* **Extracted data**
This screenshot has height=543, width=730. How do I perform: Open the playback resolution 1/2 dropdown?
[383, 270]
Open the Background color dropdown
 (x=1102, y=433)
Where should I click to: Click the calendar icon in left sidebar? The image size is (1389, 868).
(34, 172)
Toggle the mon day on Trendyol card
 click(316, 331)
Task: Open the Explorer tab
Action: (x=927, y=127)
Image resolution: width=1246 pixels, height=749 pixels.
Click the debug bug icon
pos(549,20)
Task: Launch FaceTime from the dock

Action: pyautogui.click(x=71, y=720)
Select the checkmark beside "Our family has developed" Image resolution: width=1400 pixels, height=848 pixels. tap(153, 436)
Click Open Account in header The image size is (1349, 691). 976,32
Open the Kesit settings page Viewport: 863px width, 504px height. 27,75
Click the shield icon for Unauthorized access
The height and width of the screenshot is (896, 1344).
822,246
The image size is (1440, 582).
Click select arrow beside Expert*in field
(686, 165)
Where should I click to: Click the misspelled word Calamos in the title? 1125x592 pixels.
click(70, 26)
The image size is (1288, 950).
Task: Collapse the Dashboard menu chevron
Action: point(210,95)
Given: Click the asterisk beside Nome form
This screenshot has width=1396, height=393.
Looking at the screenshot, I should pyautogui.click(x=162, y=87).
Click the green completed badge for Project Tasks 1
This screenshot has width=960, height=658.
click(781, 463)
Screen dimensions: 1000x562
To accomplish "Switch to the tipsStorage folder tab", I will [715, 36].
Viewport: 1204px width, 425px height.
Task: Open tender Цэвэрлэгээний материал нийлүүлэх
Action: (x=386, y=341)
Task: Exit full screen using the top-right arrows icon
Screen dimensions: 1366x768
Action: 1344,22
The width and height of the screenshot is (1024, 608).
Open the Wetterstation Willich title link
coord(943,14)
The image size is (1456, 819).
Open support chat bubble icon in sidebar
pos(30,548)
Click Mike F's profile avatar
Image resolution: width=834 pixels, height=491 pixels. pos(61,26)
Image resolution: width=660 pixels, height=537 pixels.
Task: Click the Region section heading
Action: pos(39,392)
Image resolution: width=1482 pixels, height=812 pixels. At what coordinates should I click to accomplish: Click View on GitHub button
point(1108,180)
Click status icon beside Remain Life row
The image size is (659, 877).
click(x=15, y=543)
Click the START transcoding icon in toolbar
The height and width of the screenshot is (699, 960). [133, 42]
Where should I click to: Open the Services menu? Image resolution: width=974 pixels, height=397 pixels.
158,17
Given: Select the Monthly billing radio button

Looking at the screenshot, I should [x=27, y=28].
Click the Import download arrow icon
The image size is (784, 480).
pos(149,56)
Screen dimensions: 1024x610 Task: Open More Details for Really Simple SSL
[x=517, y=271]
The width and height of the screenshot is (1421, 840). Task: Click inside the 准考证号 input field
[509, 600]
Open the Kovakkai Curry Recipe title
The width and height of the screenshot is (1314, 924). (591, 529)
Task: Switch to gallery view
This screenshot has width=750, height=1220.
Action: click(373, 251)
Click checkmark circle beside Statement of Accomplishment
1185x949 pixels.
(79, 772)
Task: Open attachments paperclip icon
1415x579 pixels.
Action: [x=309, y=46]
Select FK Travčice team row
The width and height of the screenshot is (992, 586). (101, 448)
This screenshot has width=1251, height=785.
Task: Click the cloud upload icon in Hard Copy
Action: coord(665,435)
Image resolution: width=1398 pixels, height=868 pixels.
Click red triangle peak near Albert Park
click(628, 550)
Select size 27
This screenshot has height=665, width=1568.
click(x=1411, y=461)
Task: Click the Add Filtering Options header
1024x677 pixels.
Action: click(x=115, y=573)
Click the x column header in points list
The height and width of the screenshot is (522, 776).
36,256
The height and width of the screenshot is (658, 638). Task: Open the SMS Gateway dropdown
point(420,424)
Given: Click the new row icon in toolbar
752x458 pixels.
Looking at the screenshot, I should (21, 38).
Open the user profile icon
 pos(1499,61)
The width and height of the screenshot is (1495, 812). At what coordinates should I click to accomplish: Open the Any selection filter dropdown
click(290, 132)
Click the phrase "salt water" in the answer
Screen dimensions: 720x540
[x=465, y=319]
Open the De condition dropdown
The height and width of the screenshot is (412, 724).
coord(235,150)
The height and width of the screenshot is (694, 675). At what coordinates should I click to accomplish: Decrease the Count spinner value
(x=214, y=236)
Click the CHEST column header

* **Task objective**
Reproduce every one of the rows above verbatim, keeping each line unchanged.

* **Output for this task**
This screenshot has height=543, width=730. How do I perform: Open the playback resolution 1/2 dropdown?
[383, 270]
Open the Background color dropdown
 (x=1102, y=433)
Where should I click to: Click the calendar icon in left sidebar? The image size is (1389, 868).
(34, 172)
Toggle the mon day on Trendyol card
 click(316, 331)
Task: Open the Explorer tab
Action: (x=927, y=127)
Image resolution: width=1246 pixels, height=749 pixels.
Click the debug bug icon
pos(549,20)
Task: Launch FaceTime from the dock

Action: pyautogui.click(x=71, y=720)
Select the checkmark beside "Our family has developed" Image resolution: width=1400 pixels, height=848 pixels. tap(153, 436)
Click Open Account in header The image size is (1349, 691). 976,32
Open the Kesit settings page Viewport: 863px width, 504px height. 27,75
Click the shield icon for Unauthorized access
The height and width of the screenshot is (896, 1344).
822,246
The image size is (1440, 582).
Click select arrow beside Expert*in field
(686, 165)
Where should I click to: Click the misspelled word Calamos in the title? 1125x592 pixels.
click(70, 26)
The image size is (1288, 950).
Task: Collapse the Dashboard menu chevron
Action: point(210,95)
Given: Click the asterisk beside Nome form
This screenshot has width=1396, height=393.
Looking at the screenshot, I should pyautogui.click(x=162, y=87).
Click the green completed badge for Project Tasks 1
This screenshot has width=960, height=658.
click(781, 463)
Screen dimensions: 1000x562
To accomplish "Switch to the tipsStorage folder tab", I will [715, 36].
Viewport: 1204px width, 425px height.
Task: Open tender Цэвэрлэгээний материал нийлүүлэх
Action: (x=386, y=341)
Task: Exit full screen using the top-right arrows icon
Screen dimensions: 1366x768
Action: 1344,22
The width and height of the screenshot is (1024, 608).
Open the Wetterstation Willich title link
coord(943,14)
The image size is (1456, 819).
Open support chat bubble icon in sidebar
pos(30,548)
Click Mike F's profile avatar
Image resolution: width=834 pixels, height=491 pixels. pos(61,26)
Image resolution: width=660 pixels, height=537 pixels.
Task: Click the Region section heading
Action: pos(39,392)
Image resolution: width=1482 pixels, height=812 pixels. At what coordinates should I click to accomplish: Click View on GitHub button
point(1108,180)
Click status icon beside Remain Life row
The image size is (659, 877).
click(x=15, y=543)
Click the START transcoding icon in toolbar
The height and width of the screenshot is (699, 960). [133, 42]
Where should I click to: Open the Services menu? Image resolution: width=974 pixels, height=397 pixels.
158,17
Given: Select the Monthly billing radio button

Looking at the screenshot, I should [x=27, y=28].
Click the Import download arrow icon
The image size is (784, 480).
pos(149,56)
Screen dimensions: 1024x610 Task: Open More Details for Really Simple SSL
[x=517, y=271]
The width and height of the screenshot is (1421, 840). Task: Click inside the 准考证号 input field
[509, 600]
Open the Kovakkai Curry Recipe title
The width and height of the screenshot is (1314, 924). (591, 529)
Task: Switch to gallery view
This screenshot has width=750, height=1220.
Action: click(373, 251)
Click checkmark circle beside Statement of Accomplishment
1185x949 pixels.
(79, 772)
Task: Open attachments paperclip icon
1415x579 pixels.
Action: [x=309, y=46]
Select FK Travčice team row
The width and height of the screenshot is (992, 586). (101, 448)
This screenshot has width=1251, height=785.
Task: Click the cloud upload icon in Hard Copy
Action: coord(665,435)
Image resolution: width=1398 pixels, height=868 pixels.
Click red triangle peak near Albert Park
click(628, 550)
Select size 27
This screenshot has height=665, width=1568.
click(x=1411, y=461)
Task: Click the Add Filtering Options header
1024x677 pixels.
Action: click(x=115, y=573)
Click the x column header in points list
The height and width of the screenshot is (522, 776).
36,256
The height and width of the screenshot is (658, 638). Task: Open the SMS Gateway dropdown
point(420,424)
Given: Click the new row icon in toolbar
752x458 pixels.
Looking at the screenshot, I should (21, 38).
Open the user profile icon
 pos(1499,61)
The width and height of the screenshot is (1495, 812). At what coordinates should I click to accomplish: Open the Any selection filter dropdown
click(290, 132)
Click the phrase "salt water" in the answer
Screen dimensions: 720x540
[x=465, y=319]
Open the De condition dropdown
The height and width of the screenshot is (412, 724).
coord(235,150)
The height and width of the screenshot is (694, 675). At what coordinates should I click to accomplish: Decrease the Count spinner value
(x=214, y=236)
Click the CHEST column header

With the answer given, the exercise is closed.